··· RECORDS

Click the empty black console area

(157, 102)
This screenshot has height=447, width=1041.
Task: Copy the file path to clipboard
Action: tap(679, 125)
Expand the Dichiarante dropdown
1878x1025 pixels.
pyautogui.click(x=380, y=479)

······

* WHAT TO DO: All of the data is to be written out again, word for word.

* EXERCISE RESPONSE:
Click the empty black console area

(157, 102)
This screenshot has height=447, width=1041.
Task: Copy the file path to clipboard
Action: tap(679, 125)
Expand the Dichiarante dropdown
1878x1025 pixels.
pyautogui.click(x=380, y=479)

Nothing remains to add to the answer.